Source:
[start]

= Council of Ministers of Togo =

The Council of Ministers of Togo consists of members appointed by the President with the advice of the Prime Minister.

The Council of Ministers is chaired by the President of the Council of Ministers and is tasked with managing government operations.

==Members of the Council of Ministers==
On 1 October 2020 the government was announced as follows:
| OFFICE | NAME |
| Prime Minister | Faure Gnassingbé |
| Minister of Accessibility and Rural Roads | Bouraïma Kanfitine Tchede Issa |
| Minister of Agriculture, Livestock and Rural Development | Antoine Lekpa Gbegbeni |
| Minister of the Armed Forces | Essozimna Marguerite Gnakadè |
| Minister of Commerce, Industry and Local Consumption | Kodjo Adedze |
| Minister of Communication and Media (and Government Spokesperson) | Akoda Eyewadan |
| Minister of Culture and Tourism | Kossi Lamadokou |
| Minister of Digital Economy and Digital Transformation | Cina Lawson |
| Minister of Economy and Finance | Sani Yaya |
| Minister of Environment and Forest Resources | Katari Foli-Bazi |
| Minister of Foreign Affairs, Regional Integration and Togolese Abroad | Robert Dussey |
| Minister of Grassroots Development, Youth, and Youth Employment | Myriam de Souza-D'Almeida |
| Minister of Health, Public Hygiene and Universal Access to Health Care | Moustafa Mijiyawa |
| Minister of Higher Education & Research | Ihou Wateba |
| Minister of Human Rights, Citizenship Training and Relationship with the Institutions of Government (and Government Spokesperson) | Christian Trimua |
| Minister of Investment Promotion | Rose Kayi Mivedo |
| Minister of Maritime Economy, Fisheries and Coastal Protection | Edem Kokou Tengue |
| Minister of Primary, Secondary, Technical and Craft Education: | Komla Dodzi Kokoroko |
| Minister of Public Service, Labor and Social Dialogue | Gilbert Bawara |
| Minister of Public Works | Zouréhatou Tcha-Kondo |
| Minister of Road, Rail and Air Transport | Affoh Atcha-Dedji |
| Minister of Security and Civil Protection | Damehame Yark |
| Minister of Social Action, Promotion of Women and Literacy | Adjovi Lonlongno Apedo |
| Minister of Sports and Leisure | Kama Lidi Kedjaka Gbessi |
| Minister of Territorial Administration, Decentralization, and Local Authorities | Payadowa Boukpessi |
| Minister of Town Planning, Housing and Land Reform | Koffi Tsolenyanou |
| Minister of Water and Village Hydraulics | Bolidja Tiem |
| Minister-Delegate to the Minister of Territorial Administration, Decentralization and Territorial Development | Essomanam Edjeba |
| Minister-Delegate to the Minister of Primary, Secondary, Technical and Crafts Education, in charge of technical and crafts education | Eke Odin |
| Minister-Delegate to the Minister of Health, Public Hygiene and Universal Access to Care, in charge of universal access to care | Mamissilé Akla Agba Assih |

==History of the office==

===1991 conflict with the presidency===
In the months following the appointment of Joseph Kokou Koffigoh as prime minister by the National Conference on 27 August 1991, the soldiers of the Togolese Armed Forces (FAT) loyal to President Gnassingbé Eyadéma repeatedly tried to oust Koffigoh:

- On 1 October 1991, the soldiers seized the national radio and television station and demanded that Koffigoh resign before leaving the station; Koffigoh said afterwards on the radio that order was restored.

[end]

Data lines:
[start]

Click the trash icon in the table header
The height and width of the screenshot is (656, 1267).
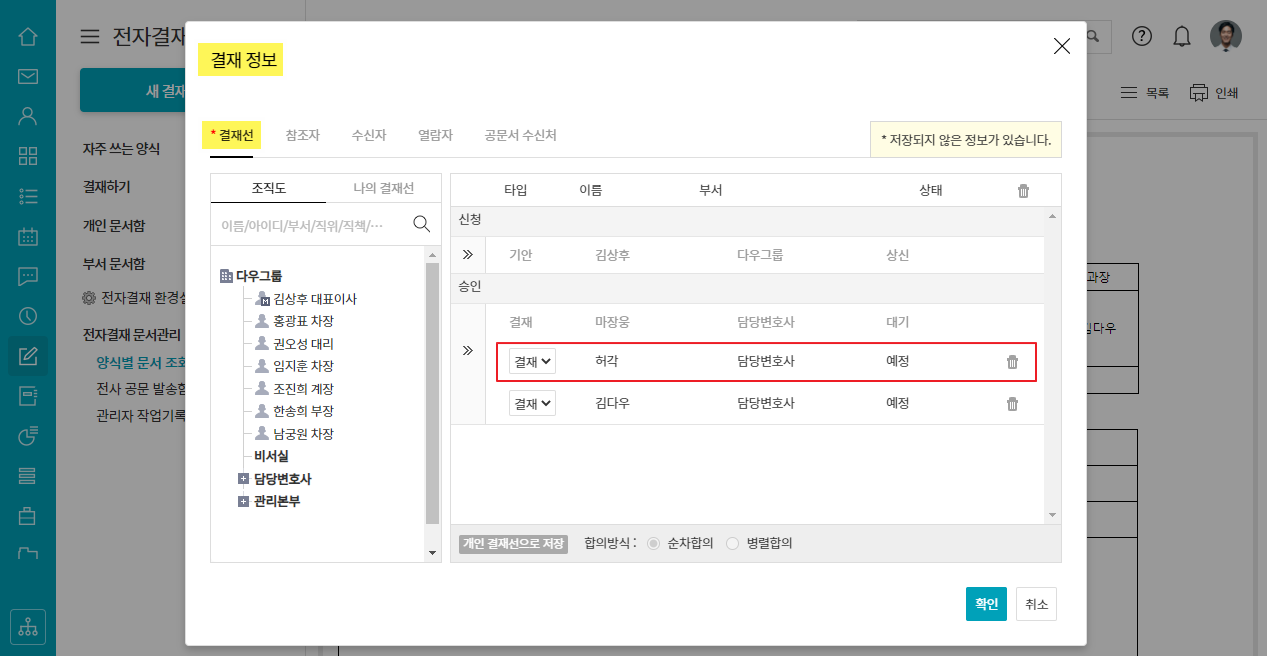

[end]

Written tasks:
a - In the text on Togo's Council of Ministers, give again the part that opens with the words containing "- On 1 October" and closes with "order was restored.", changing "national radio and television station" to "state broadcaster".
b - Translate this sentence from the text on Togo's Council of Ministers into Spanish: "The Council of Ministers of Togo consists of members appointed by the President with the advice of the Prime Minister."

Exercise responses:
a -
- On 1 October 1991, the soldiers seized the state broadcaster and demanded that Koffigoh resign before leaving the station; Koffigoh said afterwards on the radio that order was restored.

b - El Consejo de Ministros de Togo está formado por miembros nombrados por el Presidente con el asesoramiento del Primer Ministro.